Work instruction:
Please repeat, exactly as they stand, the line containing "You are a GUI" and the lines after it through the final line of the listing below, minus pictures.

Source data:
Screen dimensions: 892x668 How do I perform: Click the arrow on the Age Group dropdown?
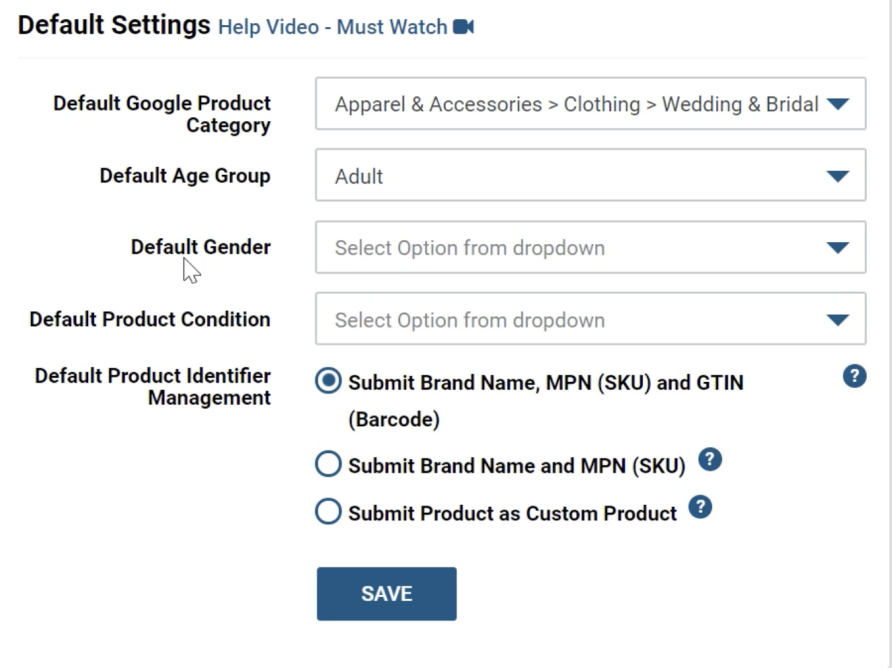click(838, 177)
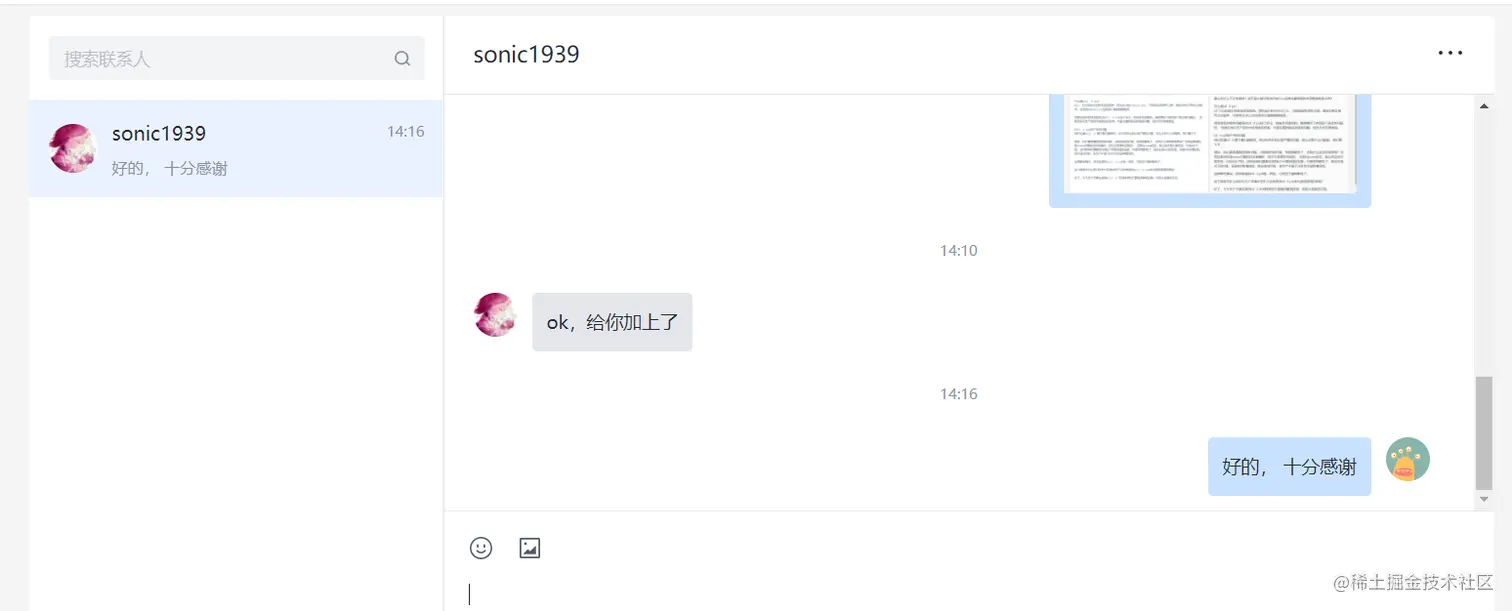Click the chat title 'sonic1939' in the header

coord(526,54)
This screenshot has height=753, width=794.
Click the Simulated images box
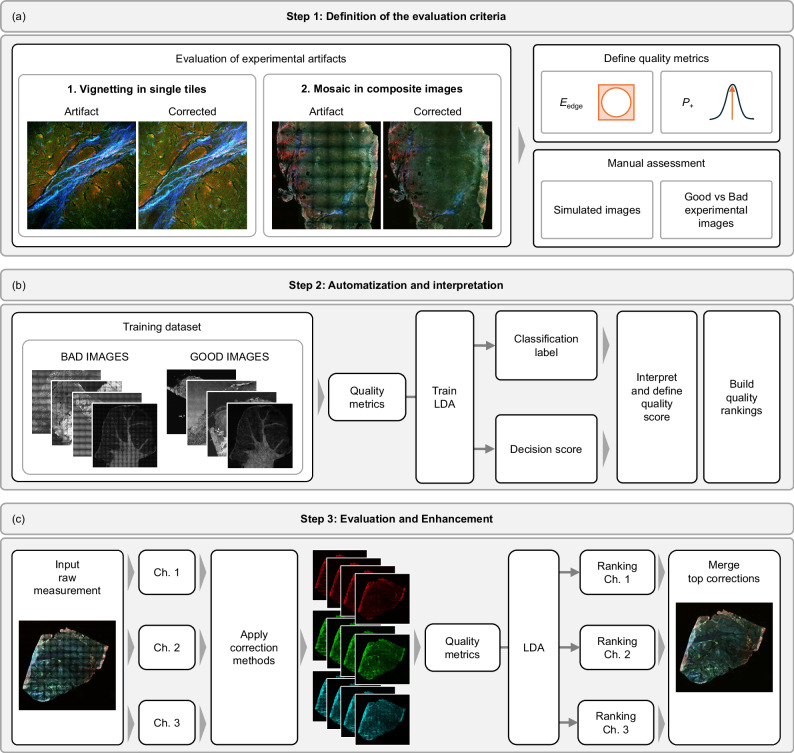[597, 210]
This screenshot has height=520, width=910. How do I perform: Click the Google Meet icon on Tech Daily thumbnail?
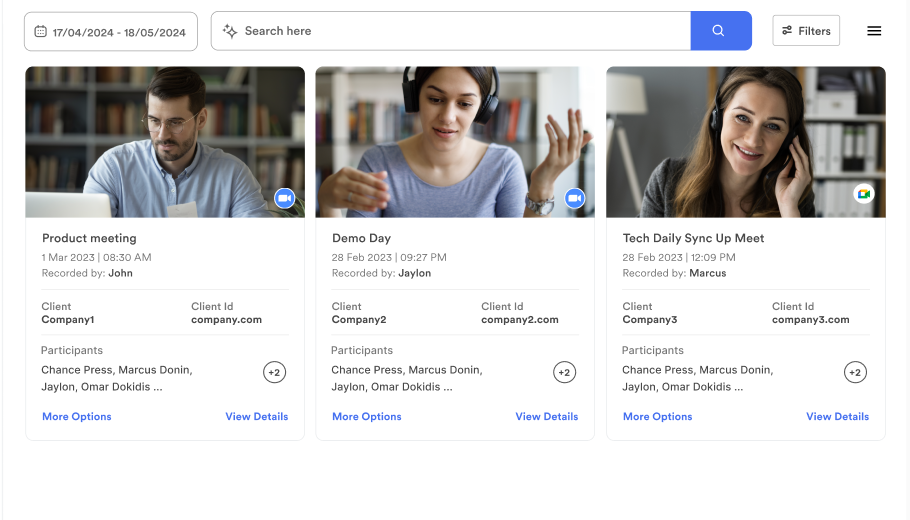coord(864,194)
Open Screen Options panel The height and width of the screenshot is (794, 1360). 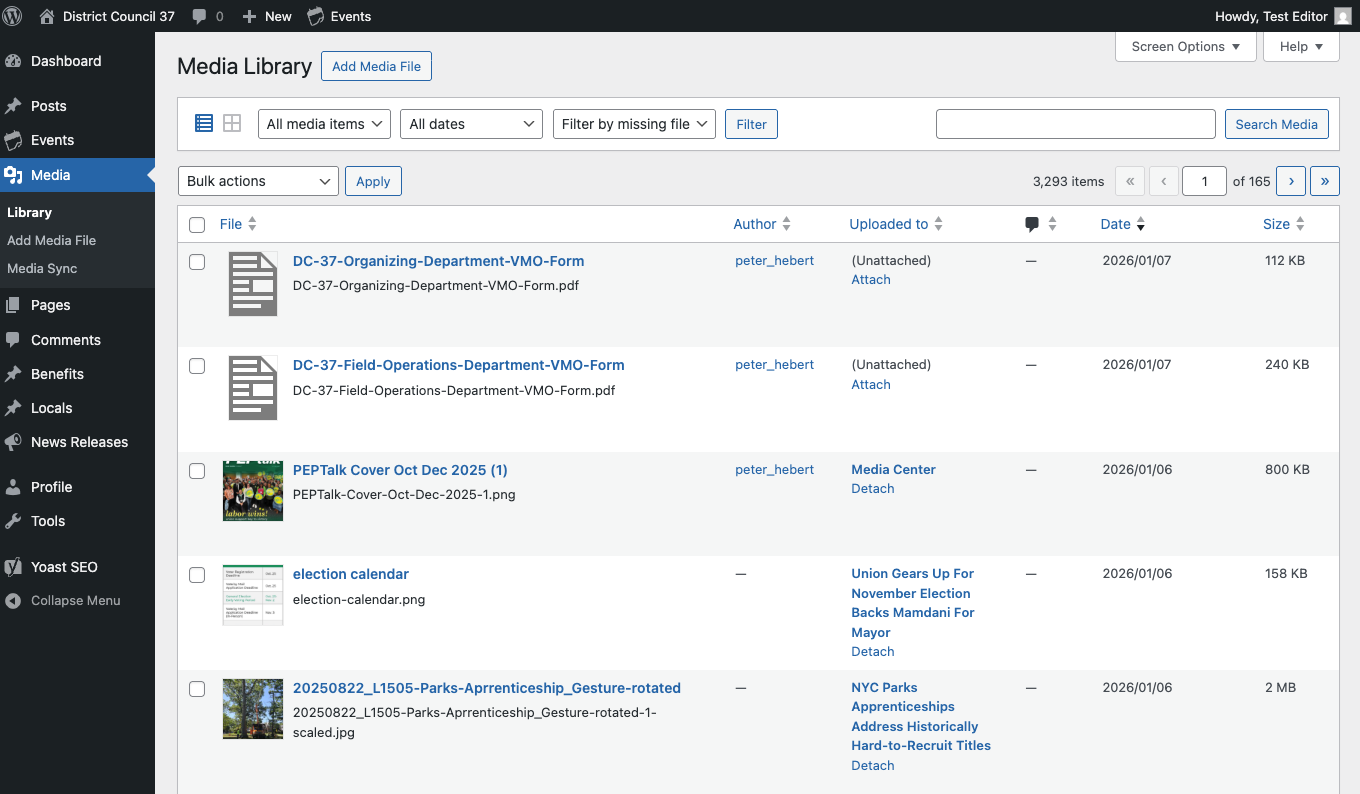click(x=1185, y=46)
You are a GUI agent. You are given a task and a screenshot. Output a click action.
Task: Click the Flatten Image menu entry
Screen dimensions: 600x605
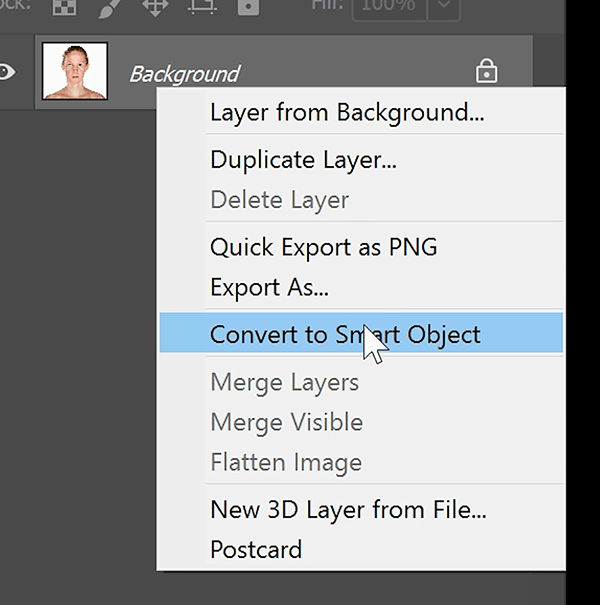click(285, 463)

Task output:
You are a GUI agent. You are given a task and a screenshot. Output a click action.
Task: Click the Flatten Image menu entry
Screen dimensions: 600x605
click(285, 463)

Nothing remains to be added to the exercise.